The victim, who had a learning disability and spoke no English, did not realize what was going on until an interpreter spoke to her.
"She thought she was going for help as she had abdominal pains," Faulkner said. "She was absolutely appalled."
Sometimes the women are lured with promises not of money or jobs, but of love. In one case, a Lithuanian woman met a Pakistani man in Britain after he wooed her for months on Facebook, according to social worker Kristina Misniene. The man claimed persecution in his home country, and even told the woman he loved her.
Then he snatched away her passport, so she felt she had no option but to marry him. She didn't have the money for a return ticket, and she was raped twice by an "uncle" of the groom, Misniene said.
Another woman from Latvia went to Britain because her boyfriend wanted to sell her off as a bogus bride to offset his gambling debts, according to Gita Miruskina, a lawyer with the Latvian non-profit Shelter Safe House. When she changed her mind, she was locked in a room, and her captors cut her arms with scissors.
"It lasted for 10 days and that's when she agreed she would marry," Miruskina said. "She was under 20 years old."
What happens to the women after the marriages is not clear. Some find their way to shelters. Others are cut loose when the men get the residency rights they wanted.
Many of the women are also more vulnerable because they may have troubled lives or little mental capacity. Only a handful of such cases have led to convictions, because they cross country borders and the women are often scared or unable to testify. Also, to the frustration of social workers, some are so poor that they would rather be exploited abroad than stay at home.
Balogova, now 22, was to get married after she gave birth in Britain.

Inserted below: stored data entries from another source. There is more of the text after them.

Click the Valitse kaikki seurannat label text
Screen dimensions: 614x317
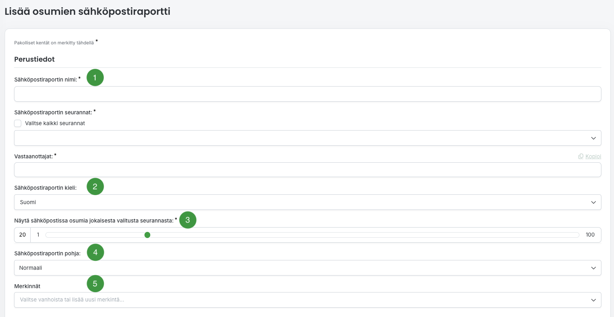pos(55,123)
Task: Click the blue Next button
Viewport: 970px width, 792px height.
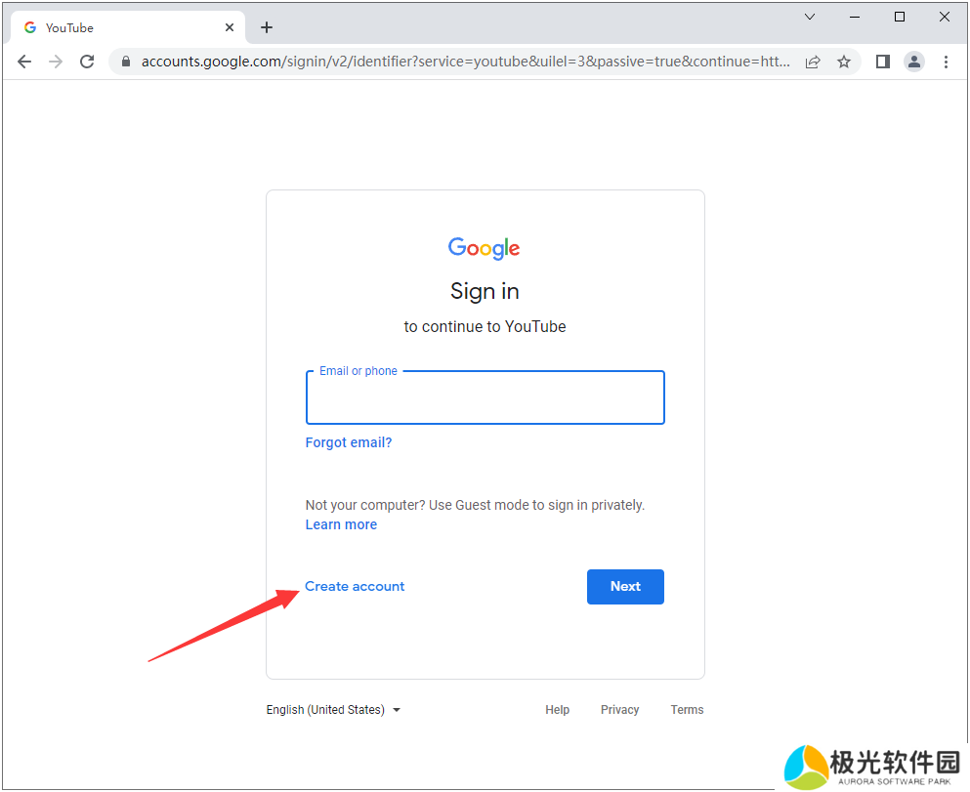Action: (x=625, y=587)
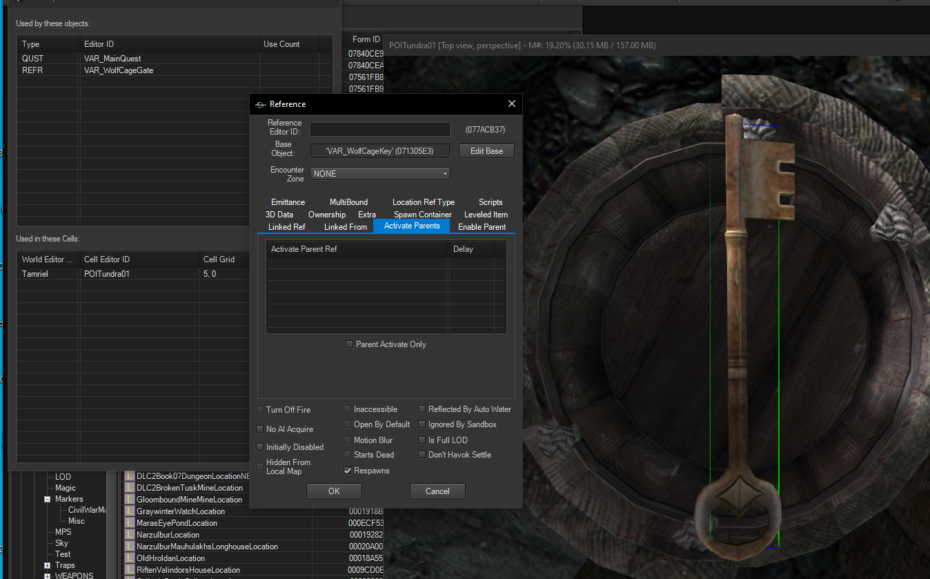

But hospital authorities grew suspicious about the identity of the child's father. They also discovered that she had no idea how to find her way to her supposed home, just a few blocks away.
In the end, the groom was deported before the wedding. Balogova, who was never paid, stayed at a shelter and returned to Slovakia two years ago with the help of social workers. Her baby, a girl called Aisa, was put in social care in Britain, where she remains, because officials believed she would be unable to take care of her child.
Yet Balogova admitted that she would be willing to take her chances in Britain again.
"I didn't want to come back," she said flatly. "It was a hundred times better for me in England."
Janicek reported from Slovakia. Rayyan Sabet-Parry in Riga, Latvia, Liudas Dapkus in Vilnius, Lithuania, and Pablo Gorondi in Budapest, Hungary, contributed to this report.